Redação Culturize-se

Foto: Divulgação

“O Brutalista”, terceiro longa-metragem de Brady Corbet, redefine a épica americana através da história de László Tóth (Adrien Brody), um arquiteto húngaro que se refugia na Pensilvânia. Sem interesse pelo sonho americano, László encontra-se em um país onde seus designs minimalistas são incompreendidos, até que Harrison Lee Van Buren Sr (Guy Pearce), um milionário oportunista, reconhece seu talento e o contrata para um projeto pessoal.

O filme acompanha László e sua esposa Erzsébet (Felicity Jones) enquanto suas vidas são construídas e destruídas repetidamente sob a influência da família Van Buren. A cinematografia de Lol Crawley captura magistralmente os arranha-céus da Filadélfia e os embelezamentos neocoloniais de Nova York, criando momentos vertiginosos que contrastam com a visão arquitetônica brutalista de László.

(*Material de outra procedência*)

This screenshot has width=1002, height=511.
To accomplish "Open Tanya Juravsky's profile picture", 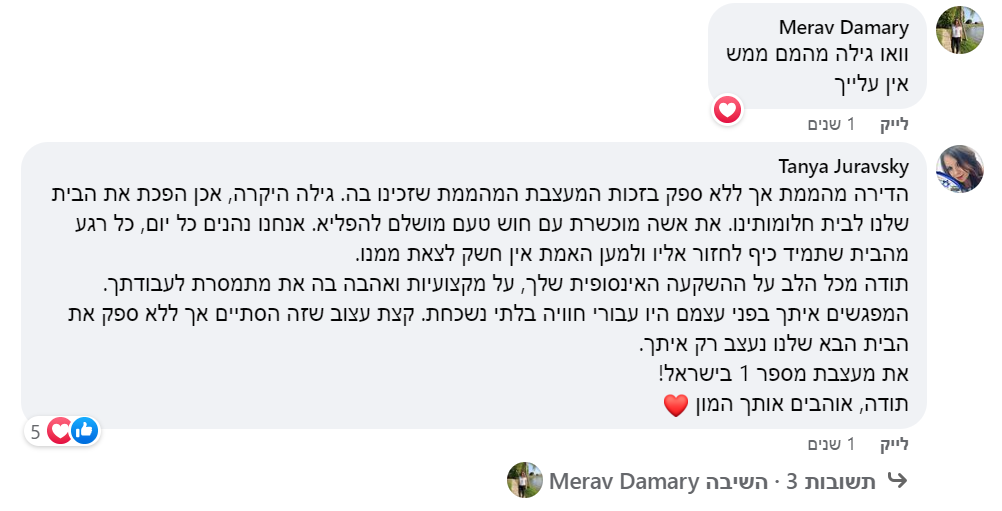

Em um país ansioso por provar-se como império, a beleza do concreto e a função transformada em forma encontram resistência. László, educado na Bauhaus, e Erzsébet, jornalista de política internacional, descobrem que a modernidade americana é mais aparente que real, evidenciada pelo falso secularismo e pelo tratamento discriminatório aos imigrantes.

Leia também: “O Brutalista” pode ser fator surpresa do Oscar 2025

A segunda metade do filme atua como uma bola de demolição nas convicções de László, explorando o conservadorismo do pós-guerra americano. Através da arquitetura, “O Brutalista” expõe as ideologias falhas do mundo moderno, incluindo a criação do Estado de Israel e o neoliberalismo americano.

O filme se destaca especialmente quando luz, sombra e forma dominam a tela, revelando o poder da simplicidade. Como Corbet demonstrou em seu drama “Vox Lux”, nenhuma expressão artística está imune à apropriação ideológica, nem mesmo as estruturas aparentemente inabaláveis de László Tóth.